In America, recent events have forced us to acknowledge at last that the relationship between the races is indeed a political one which involves the general control of one collectivity, defined by birth, over another collectivity, also defined by birth. Groups who rule by birthright are fast disappearing, yet there remains one ancient and universal scheme for the domination of one birth group by another - the scheme that prevails in the area of sex. The study of racism has convinced us that a truly political state of affairs operates between the races to perpetuate a series of oppressive circumstances. The subordinated group has inadequate redress through existing political institutions, and is deterred thereby from organising into conventional political struggle and opposition.

Quite in the same manner, a disinterested examination of our system of sexual relationship must point out that the situation between the sexes now, and throughout history, is a case of that phenomenon Max Weber defined as herrschaft, a relationship of dominance and subordinance.
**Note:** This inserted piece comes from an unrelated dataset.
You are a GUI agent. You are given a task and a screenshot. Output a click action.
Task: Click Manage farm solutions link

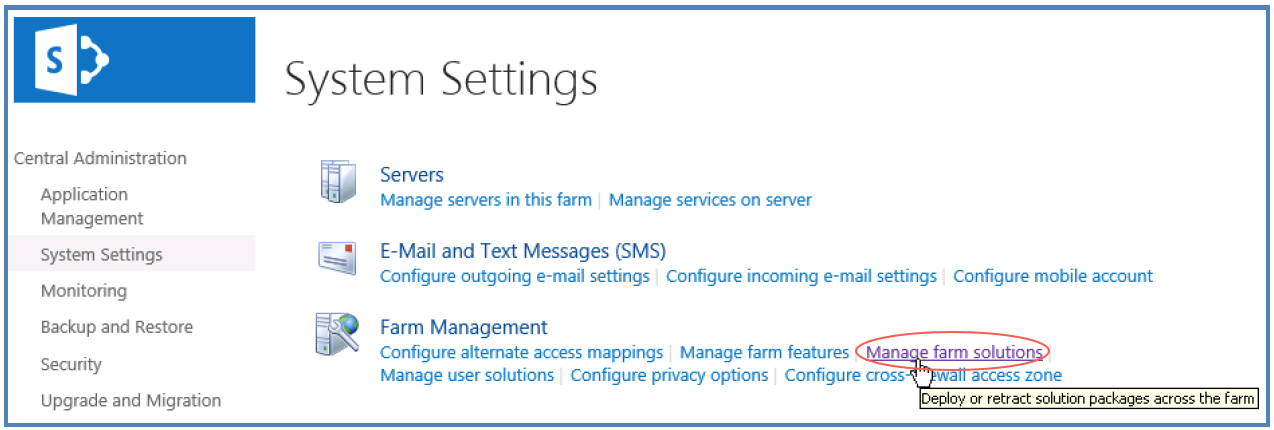click(x=954, y=352)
What goes largely unexamined, often even unacknowledged (yet is institutionalised nonetheless) in our social order, is the birthright priority whereby males rule females. Through this system a most ingenious form of "interior colonisation" has been achieved. It is one which tends moreover to be sturdier than any form of segregation, and more rigorous than class stratification, more uniform, certainly more enduring. However muted its present appearance may be, sexual dominion obtains nevertheless as perhaps the most pervasive ideology of our culture and provides its most fundamental concept of power.

This is so because our society, like all other historical civilisations, is a patriarchy. The fact is evident at once if one recalls that the military, industry, technology, universities, science, political office, and finance - in short, every avenue of power within the society, including the coercive force of the police, is entirely in male hands. As the essence of politics is power, such realisation cannot fail to carry impact. What lingers of supernatural authority, the Deity, "His" ministry, together with the ethics and values, the philosophy and art of our culture - its very civilisation - as T. S. Eliot once observed, is of male manufacture.

If one takes patriarchal government to be the institution whereby that half of the populace which is female is controlled by that half which is male, the principles of patriarchy appear to be two fold: male shall dominate female, elder male shall dominate younger. However, just as with any human institution, there is frequently a distance between the real and the ideal; contradictions and exceptions do exist within the system. While patriarchy as an institution is a social constant so deeply entrenched as to run through all other political, social, or economic forms, whether of caste or class, feudality or bureaucracy, just as it pervades all major religions, it also exhibits great variety in history and locale. In democracies, for example, females have often held no office or do so (as now) in such minuscule numbers as to be below even token representation. Aristocracy, on the other hand, with its emphasis upon the magic and dynastic properties of blood, may at times permit women to hold power. The principle of rule by elder males is violated even more frequently. Bearing in mind the variation and degree in patriarchy - as say between Saudi Arabia and Sweden, Indonesia and Red China - we also recognise our own form in the U.S. and Europe to be much altered and attenuated by the reforms described in the next chapter.